The same multidisciplinary review framework has been used successfully in two other surgeries in the primary care trust, and Milton Keynes PCT has decided to fund a full-time pharmacist to work with other healthcare professionals in reviewing all patient medications in nursing homes. The community matrons have also reviewed and changed their referral criteria as a result of the project’s outcomes.

Initial concerns from a stakeholder GP about how long the reviews took to conduct were overcome after the GP observed many of the positive outcomes associated with the project.

For the reviews to be successful, patients need to be motivated to change, and to understand how they can benefit from being involved in their own care planning and negotiated goal setting (DH, 2009b). Patients with serious mental health issues and drug or alcohol problems were therefore considered beyond the project scope.

Further limitations of the project included time restraints, and changes in staff. To overcome some of these barriers specific time was allocated to the practice nurse each week, and the pharmacist developed a computer template linked to the patient’s medical records for all surgery staff to access.
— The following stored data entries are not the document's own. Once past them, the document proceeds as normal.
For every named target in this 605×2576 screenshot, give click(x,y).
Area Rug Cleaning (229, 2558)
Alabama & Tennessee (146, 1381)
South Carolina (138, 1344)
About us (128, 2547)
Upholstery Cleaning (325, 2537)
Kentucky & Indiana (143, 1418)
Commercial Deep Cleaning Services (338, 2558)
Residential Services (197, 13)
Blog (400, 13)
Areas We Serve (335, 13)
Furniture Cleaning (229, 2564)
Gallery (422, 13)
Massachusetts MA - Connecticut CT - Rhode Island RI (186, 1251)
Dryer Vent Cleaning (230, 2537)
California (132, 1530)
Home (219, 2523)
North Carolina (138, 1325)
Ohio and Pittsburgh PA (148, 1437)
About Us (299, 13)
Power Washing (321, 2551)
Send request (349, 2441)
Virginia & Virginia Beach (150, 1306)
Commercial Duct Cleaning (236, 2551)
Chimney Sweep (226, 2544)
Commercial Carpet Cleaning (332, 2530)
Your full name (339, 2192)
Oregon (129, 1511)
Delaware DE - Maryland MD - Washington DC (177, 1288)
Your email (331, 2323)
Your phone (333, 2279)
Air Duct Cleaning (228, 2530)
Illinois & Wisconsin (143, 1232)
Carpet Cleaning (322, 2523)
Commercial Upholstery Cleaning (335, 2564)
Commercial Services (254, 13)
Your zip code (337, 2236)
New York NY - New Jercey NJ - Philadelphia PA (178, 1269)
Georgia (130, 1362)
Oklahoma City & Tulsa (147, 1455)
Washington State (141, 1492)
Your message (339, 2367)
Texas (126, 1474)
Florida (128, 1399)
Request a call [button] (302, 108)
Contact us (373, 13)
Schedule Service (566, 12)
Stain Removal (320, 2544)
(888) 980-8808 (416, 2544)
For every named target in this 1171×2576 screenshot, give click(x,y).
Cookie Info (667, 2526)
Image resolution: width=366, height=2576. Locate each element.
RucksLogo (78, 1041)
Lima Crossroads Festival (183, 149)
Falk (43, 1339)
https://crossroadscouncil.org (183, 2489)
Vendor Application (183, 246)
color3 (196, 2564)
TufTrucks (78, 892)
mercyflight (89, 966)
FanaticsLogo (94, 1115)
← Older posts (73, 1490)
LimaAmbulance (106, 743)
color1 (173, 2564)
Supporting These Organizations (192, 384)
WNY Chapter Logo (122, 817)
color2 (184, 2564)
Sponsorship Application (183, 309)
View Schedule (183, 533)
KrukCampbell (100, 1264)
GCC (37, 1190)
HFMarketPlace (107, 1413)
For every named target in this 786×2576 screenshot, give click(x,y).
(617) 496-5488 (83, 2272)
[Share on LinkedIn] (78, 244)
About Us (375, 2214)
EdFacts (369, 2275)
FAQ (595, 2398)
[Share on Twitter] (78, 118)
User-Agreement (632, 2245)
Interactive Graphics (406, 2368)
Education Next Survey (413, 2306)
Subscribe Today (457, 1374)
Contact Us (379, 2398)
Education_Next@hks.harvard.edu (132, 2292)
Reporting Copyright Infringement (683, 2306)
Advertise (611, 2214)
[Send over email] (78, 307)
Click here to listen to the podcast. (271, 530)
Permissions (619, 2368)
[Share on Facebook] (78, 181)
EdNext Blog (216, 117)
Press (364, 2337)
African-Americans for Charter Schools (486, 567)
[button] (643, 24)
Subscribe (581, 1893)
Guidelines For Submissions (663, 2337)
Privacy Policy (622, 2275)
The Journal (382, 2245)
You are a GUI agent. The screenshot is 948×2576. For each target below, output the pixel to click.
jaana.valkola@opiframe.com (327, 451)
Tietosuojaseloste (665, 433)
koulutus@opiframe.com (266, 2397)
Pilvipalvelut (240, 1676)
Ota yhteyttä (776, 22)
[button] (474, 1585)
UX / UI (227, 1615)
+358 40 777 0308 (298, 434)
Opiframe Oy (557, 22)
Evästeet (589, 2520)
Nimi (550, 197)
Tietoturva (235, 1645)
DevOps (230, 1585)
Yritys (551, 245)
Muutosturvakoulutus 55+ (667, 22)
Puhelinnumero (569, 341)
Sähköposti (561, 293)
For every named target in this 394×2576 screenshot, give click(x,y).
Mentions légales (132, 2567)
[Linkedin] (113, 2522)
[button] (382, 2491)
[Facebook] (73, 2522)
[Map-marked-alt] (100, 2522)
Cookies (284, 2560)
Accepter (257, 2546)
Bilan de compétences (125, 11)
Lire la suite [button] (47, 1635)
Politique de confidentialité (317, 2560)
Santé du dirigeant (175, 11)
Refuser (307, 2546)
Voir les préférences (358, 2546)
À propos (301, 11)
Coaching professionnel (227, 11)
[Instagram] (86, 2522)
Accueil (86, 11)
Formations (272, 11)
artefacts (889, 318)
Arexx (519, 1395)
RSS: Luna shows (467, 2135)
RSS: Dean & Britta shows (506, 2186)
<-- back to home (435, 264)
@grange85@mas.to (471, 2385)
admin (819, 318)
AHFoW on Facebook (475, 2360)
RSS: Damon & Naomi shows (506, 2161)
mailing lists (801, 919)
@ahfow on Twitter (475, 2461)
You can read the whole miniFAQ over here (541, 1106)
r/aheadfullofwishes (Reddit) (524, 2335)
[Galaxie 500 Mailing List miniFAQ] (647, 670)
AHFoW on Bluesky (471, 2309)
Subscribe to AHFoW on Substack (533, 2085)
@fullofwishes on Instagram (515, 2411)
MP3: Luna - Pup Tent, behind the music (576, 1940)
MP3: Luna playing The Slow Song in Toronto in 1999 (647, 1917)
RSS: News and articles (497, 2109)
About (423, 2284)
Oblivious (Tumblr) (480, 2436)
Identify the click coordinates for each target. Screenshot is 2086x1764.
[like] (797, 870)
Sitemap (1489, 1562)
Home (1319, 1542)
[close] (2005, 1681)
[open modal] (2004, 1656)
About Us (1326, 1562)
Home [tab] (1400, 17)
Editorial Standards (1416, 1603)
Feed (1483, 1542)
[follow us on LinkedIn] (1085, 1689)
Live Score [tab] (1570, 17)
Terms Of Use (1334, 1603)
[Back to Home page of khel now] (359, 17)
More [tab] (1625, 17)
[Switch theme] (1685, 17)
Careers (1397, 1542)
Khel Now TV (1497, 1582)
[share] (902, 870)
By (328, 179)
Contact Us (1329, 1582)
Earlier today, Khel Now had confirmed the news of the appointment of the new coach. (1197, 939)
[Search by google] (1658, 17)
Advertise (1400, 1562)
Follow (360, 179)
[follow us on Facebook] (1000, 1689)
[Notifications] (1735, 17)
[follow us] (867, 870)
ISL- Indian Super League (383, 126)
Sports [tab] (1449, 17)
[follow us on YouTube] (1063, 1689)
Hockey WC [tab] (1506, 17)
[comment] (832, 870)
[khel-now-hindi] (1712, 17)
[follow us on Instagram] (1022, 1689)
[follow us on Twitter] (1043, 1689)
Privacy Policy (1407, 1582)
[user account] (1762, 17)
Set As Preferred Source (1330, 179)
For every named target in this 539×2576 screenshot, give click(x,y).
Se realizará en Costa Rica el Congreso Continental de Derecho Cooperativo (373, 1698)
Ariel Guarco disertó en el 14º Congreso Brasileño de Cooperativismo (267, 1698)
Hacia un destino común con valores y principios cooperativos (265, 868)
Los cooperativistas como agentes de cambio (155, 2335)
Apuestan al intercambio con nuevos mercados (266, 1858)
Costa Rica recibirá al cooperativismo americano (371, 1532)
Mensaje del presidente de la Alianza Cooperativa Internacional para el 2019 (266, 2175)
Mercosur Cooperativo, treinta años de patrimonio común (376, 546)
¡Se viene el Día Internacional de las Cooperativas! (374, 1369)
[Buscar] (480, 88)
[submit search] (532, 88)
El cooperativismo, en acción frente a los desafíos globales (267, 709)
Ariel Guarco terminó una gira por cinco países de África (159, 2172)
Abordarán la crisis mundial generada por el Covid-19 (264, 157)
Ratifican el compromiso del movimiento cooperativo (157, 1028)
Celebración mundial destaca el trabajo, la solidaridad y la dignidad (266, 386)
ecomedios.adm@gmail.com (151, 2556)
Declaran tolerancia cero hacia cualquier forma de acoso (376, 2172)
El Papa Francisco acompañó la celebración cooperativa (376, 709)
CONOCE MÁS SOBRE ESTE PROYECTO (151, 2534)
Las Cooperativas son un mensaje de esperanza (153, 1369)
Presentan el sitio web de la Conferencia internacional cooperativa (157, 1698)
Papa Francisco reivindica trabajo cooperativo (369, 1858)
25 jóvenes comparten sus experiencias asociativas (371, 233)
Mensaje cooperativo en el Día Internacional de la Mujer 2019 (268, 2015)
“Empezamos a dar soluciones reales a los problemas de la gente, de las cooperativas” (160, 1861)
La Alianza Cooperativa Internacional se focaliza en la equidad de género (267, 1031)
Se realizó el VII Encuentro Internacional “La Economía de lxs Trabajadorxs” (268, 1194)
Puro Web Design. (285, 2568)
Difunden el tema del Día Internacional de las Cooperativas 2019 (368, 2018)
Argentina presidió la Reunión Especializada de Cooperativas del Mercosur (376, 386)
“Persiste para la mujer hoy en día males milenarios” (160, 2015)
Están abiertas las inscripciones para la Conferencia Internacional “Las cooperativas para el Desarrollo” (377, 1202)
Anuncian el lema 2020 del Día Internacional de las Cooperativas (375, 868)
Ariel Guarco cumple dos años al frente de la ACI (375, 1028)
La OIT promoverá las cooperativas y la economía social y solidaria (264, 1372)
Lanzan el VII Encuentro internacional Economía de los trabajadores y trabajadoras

Support from PCT stakeholders was enabled by involvement with Quality:MK, which also allowed wider promotion of the work locally. This has led to changes in practice in other surgeries within NHS Milton Keynes.

Conclusion

This project, led by a specialist practice nurse and practice pharmacist, improved the quality of patient care and outcomes.

It reduced overall prescribing and unscheduled consultation costs, and was integrated into other surgeries in the area.